To have a positive effect, an intervention program will need to radically change at least one of the three parts in the above sequence. Most wellness programs that claim to increase worker satisfaction or reduce burnout focus on the second step—the individual response to exhaustion and anxiety. Provide employees with meditation tools or places to play or even flex time. Create peer support groups and affinity groups.

This may be structurally and ethically wrong. The first state of burnout, when the workplace makes demands that exceed the individual’s resources, needs attention first. There are still too many cases of fabricated emergencies, young lawyers expected to work 16-hour days to prove their commitment, teachers bringing their own crayons and toilet paper to work, and health workers who are loaded beyond their ability to function.

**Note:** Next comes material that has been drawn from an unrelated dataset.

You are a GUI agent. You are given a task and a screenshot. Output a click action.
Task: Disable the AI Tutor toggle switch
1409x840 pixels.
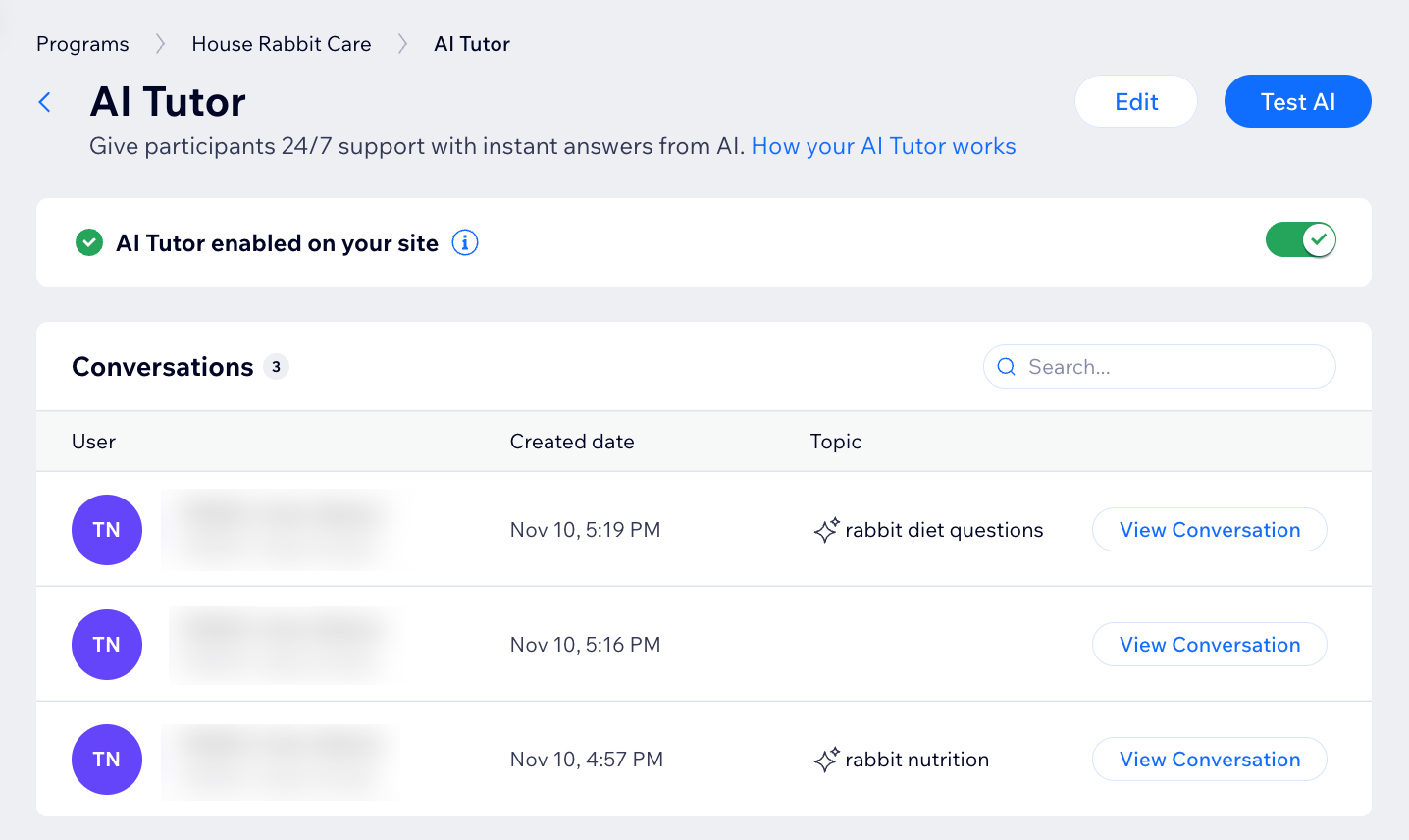(x=1300, y=239)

Employers should do their best to research the demands they place on workers. Look at meetings, deadlines, urgent expectations that aren’t really urgent. Eliminate what can be eliminated and add flexibility when possible. Continue to examine the balance between job demands and human capacity and adjust accordingly.

Beyond the balance between demands and personal resources, key elements that create mental health in the workplace are

1. Feeling heard.

2. Meaningful say in operations when appropriate (giving the employee a sense of agency).

3. A sense of meaning and purpose.

4. A work life that is compatible with a rich personal life. In practice, this means you get home in time to spend time with your little ones before they go to bed.

Creating a chief health officer in a hospital or law firm is a pointless investment unless they have the power to tell leaders that young workers should be able to go home to their families at a reasonable hour – and to enforce that message.

Anything an employer can do to enhance employees’ sense of meaning, purpose, and agency will shift the balance of demand and resources in a positive direction.

In a hospital setting, ask transporters for their opinion on improving patient transport. At a law firm, ask junior associates for their thoughts on how to make their workloads and schedules manageable. Too often it is the manager who is questioned about the procedures, if any, rather than the people who actually deal with the day-to-day operations. And, of course, follow suggestions and guidance from frontline workers whenever possible. And explain why you can’t when that’s the case.

A must-read by organizational psychologist Peter Leys and community psychoanalyst Marie Rudden, From the ground up: How frontline staff can save America’s health caremakes a fascinating and compelling case that the only effective path to improving organizational operations involves listening to front-line staff and letting them take the lead in charting a more effective and efficient course.

While Lazes and Rudden’s research is on organizational change rather than individual employee satisfaction, retention, or burnout, their focus goes right to the heart of medicine. No amount of feel-good amenities or well-intentioned wellness staff will reduce employee burnout and increase efficiency and retention when the systems they work in are stupid, archaic, inefficient, brutal, or inhumane.